*Brief*. Reproduce the lines of the listing below verbatim, starting at the first line of the listing and ending at the line that contains "center [688, 262].".

*Input records*.
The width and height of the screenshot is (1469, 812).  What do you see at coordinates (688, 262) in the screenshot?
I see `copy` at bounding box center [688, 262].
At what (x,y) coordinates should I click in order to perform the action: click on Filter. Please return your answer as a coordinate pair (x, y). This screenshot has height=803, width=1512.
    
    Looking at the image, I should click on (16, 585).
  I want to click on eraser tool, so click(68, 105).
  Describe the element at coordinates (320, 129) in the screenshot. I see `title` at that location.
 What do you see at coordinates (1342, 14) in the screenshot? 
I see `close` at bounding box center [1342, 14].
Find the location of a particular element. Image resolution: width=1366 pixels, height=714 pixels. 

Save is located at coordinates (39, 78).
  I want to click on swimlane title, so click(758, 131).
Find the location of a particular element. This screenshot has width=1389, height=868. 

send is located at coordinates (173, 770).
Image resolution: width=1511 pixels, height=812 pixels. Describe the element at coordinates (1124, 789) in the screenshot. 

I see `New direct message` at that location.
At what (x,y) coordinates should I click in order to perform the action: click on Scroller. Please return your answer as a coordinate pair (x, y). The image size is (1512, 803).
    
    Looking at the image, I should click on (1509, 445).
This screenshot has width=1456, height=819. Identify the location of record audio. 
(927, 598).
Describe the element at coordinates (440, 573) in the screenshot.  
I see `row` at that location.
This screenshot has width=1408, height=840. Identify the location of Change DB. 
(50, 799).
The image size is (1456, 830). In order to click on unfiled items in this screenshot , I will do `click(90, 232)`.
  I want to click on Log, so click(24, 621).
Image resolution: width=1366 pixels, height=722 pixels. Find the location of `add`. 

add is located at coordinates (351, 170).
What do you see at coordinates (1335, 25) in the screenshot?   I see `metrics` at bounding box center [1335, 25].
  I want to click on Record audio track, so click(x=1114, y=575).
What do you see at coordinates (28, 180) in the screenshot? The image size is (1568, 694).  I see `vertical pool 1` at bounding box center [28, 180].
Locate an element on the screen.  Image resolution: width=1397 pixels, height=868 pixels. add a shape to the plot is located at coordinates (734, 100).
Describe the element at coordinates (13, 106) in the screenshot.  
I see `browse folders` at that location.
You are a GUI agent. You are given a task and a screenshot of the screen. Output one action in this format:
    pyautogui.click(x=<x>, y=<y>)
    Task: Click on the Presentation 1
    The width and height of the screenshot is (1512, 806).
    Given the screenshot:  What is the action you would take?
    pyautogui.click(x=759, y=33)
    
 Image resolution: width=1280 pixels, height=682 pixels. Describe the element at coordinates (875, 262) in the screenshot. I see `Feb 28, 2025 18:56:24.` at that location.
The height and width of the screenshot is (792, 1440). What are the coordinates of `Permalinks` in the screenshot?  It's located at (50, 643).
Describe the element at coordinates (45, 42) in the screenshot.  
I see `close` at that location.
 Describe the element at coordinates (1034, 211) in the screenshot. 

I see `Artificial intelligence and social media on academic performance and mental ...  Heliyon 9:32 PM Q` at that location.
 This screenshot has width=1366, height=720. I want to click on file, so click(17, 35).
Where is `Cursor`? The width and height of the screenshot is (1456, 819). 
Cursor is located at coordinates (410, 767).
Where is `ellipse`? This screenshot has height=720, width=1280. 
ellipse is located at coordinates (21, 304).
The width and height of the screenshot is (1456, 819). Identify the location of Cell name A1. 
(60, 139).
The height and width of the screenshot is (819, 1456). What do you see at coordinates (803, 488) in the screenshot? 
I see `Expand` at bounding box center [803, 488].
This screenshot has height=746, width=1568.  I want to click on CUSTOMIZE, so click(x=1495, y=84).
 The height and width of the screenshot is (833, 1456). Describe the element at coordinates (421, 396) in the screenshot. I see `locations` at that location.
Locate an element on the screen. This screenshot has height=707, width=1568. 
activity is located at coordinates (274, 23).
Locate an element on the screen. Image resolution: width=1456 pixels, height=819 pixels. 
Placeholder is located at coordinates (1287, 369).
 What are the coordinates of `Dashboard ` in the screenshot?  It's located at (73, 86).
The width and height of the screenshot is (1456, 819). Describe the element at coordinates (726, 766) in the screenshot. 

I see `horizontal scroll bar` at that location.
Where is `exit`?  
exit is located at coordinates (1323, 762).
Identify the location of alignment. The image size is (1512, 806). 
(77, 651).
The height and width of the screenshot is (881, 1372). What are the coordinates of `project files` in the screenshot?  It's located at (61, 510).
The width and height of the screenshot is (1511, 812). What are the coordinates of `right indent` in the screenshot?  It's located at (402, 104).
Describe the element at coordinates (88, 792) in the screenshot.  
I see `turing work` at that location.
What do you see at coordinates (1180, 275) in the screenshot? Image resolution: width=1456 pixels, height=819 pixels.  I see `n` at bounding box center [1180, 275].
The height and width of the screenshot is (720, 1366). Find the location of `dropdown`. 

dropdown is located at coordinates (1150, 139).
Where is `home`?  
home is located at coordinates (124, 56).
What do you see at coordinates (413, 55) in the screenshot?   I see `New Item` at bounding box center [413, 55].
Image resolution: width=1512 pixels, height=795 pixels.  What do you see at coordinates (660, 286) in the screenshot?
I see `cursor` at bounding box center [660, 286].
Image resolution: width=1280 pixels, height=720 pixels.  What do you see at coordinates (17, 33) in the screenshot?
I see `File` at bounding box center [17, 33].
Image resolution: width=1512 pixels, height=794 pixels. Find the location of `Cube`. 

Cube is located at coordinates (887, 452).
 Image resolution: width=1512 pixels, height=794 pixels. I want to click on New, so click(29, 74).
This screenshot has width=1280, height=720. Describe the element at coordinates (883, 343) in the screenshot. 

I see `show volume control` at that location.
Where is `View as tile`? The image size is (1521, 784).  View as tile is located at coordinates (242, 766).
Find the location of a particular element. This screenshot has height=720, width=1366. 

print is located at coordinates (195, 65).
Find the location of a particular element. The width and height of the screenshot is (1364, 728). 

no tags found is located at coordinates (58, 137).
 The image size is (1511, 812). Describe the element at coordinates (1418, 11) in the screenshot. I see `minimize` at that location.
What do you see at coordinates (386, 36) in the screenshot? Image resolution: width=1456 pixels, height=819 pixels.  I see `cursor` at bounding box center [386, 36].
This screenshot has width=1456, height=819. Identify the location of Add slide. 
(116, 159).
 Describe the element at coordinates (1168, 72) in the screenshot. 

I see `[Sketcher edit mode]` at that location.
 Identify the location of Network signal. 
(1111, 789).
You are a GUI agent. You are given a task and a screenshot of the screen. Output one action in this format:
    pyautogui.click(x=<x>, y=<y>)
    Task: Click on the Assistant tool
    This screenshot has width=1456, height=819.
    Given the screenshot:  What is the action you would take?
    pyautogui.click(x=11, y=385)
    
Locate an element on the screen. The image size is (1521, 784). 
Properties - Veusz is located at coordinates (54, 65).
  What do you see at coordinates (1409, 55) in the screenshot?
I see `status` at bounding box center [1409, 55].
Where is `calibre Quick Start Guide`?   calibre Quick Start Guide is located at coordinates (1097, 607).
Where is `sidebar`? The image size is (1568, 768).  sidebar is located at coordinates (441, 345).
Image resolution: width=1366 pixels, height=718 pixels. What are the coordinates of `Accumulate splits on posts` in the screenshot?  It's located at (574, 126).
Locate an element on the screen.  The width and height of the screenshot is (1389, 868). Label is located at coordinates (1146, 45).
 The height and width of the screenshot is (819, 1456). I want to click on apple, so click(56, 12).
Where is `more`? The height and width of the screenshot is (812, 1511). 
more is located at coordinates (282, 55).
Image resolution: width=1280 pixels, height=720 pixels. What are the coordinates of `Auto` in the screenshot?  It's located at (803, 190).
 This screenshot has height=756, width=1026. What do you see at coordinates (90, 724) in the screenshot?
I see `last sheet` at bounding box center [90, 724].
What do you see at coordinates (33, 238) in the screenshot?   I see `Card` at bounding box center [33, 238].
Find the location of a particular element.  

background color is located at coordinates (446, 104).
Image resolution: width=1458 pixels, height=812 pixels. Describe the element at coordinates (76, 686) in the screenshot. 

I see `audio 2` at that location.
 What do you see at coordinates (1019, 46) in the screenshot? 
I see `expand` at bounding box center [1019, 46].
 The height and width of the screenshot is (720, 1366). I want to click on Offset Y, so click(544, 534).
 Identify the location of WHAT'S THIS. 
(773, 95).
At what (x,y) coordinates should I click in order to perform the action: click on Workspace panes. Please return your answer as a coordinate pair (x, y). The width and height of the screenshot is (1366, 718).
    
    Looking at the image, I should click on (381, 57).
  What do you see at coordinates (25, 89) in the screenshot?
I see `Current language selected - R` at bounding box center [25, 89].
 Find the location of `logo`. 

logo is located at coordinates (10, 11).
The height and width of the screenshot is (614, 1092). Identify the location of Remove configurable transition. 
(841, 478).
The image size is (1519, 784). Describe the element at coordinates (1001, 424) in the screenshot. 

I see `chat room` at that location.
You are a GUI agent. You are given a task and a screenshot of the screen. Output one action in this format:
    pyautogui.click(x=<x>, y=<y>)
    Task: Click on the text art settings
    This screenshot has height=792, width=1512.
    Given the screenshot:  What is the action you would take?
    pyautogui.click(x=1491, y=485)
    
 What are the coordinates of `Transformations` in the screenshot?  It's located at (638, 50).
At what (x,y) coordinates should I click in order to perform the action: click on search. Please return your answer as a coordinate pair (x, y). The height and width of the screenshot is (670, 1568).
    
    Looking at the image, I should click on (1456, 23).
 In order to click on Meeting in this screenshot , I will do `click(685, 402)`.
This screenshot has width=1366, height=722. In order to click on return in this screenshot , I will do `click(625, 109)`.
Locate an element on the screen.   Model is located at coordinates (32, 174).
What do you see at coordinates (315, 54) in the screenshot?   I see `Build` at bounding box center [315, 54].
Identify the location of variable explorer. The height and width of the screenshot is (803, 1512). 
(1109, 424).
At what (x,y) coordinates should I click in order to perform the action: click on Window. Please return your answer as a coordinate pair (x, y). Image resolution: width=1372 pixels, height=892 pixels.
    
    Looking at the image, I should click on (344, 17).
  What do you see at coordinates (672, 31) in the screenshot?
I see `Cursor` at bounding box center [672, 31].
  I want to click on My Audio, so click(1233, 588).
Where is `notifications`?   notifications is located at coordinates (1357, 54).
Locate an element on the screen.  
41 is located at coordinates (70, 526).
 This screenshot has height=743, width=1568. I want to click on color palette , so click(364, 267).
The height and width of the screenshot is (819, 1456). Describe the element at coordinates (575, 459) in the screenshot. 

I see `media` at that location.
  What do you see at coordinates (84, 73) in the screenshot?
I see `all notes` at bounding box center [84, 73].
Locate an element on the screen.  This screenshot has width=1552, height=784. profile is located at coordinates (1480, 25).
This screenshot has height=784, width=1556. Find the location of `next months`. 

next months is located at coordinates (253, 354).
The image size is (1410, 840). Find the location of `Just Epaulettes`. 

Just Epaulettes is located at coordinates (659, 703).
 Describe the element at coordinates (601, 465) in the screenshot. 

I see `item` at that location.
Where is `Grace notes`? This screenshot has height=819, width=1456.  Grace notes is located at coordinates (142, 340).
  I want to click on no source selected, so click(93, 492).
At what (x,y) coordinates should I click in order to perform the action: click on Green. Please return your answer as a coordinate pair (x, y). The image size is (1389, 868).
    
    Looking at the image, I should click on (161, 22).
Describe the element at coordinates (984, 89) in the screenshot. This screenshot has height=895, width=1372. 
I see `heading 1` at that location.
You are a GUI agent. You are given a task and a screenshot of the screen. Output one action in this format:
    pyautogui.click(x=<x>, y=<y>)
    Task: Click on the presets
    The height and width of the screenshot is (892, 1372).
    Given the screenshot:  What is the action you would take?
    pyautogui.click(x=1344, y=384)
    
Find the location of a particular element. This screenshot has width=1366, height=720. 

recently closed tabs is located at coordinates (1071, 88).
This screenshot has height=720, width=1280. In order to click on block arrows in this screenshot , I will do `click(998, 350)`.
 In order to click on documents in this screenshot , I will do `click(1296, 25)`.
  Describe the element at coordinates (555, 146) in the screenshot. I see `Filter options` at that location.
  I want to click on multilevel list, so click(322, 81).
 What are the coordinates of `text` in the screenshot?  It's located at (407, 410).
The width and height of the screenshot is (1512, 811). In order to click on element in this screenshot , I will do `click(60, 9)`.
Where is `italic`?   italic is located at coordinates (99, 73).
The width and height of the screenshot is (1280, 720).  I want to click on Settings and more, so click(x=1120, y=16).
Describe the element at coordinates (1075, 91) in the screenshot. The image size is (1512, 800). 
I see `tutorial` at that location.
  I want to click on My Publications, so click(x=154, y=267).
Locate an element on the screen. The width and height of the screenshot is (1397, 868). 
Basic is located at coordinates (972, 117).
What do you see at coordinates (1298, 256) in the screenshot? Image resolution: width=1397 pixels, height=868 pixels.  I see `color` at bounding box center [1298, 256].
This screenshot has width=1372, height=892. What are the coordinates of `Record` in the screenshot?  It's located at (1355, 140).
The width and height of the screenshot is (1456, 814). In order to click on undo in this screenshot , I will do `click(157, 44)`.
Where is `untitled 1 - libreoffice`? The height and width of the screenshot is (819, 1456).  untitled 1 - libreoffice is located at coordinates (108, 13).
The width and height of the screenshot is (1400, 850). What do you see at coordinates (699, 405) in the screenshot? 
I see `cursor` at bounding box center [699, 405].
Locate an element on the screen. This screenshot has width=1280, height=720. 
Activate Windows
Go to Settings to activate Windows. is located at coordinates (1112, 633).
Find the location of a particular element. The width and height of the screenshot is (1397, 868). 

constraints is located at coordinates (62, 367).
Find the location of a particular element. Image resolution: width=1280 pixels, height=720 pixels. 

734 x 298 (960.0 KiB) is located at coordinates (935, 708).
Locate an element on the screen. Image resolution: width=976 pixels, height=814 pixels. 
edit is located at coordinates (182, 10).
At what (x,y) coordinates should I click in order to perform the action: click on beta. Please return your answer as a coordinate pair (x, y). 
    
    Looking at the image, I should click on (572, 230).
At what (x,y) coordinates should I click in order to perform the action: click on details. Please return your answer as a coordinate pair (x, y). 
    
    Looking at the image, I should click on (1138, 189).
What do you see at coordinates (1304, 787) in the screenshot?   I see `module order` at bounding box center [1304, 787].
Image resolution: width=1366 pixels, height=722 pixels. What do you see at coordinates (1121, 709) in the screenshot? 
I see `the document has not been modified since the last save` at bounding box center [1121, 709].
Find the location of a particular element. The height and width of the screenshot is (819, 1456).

*Solution to this task*.
The width and height of the screenshot is (1469, 812).  What do you see at coordinates (688, 262) in the screenshot?
I see `copy` at bounding box center [688, 262].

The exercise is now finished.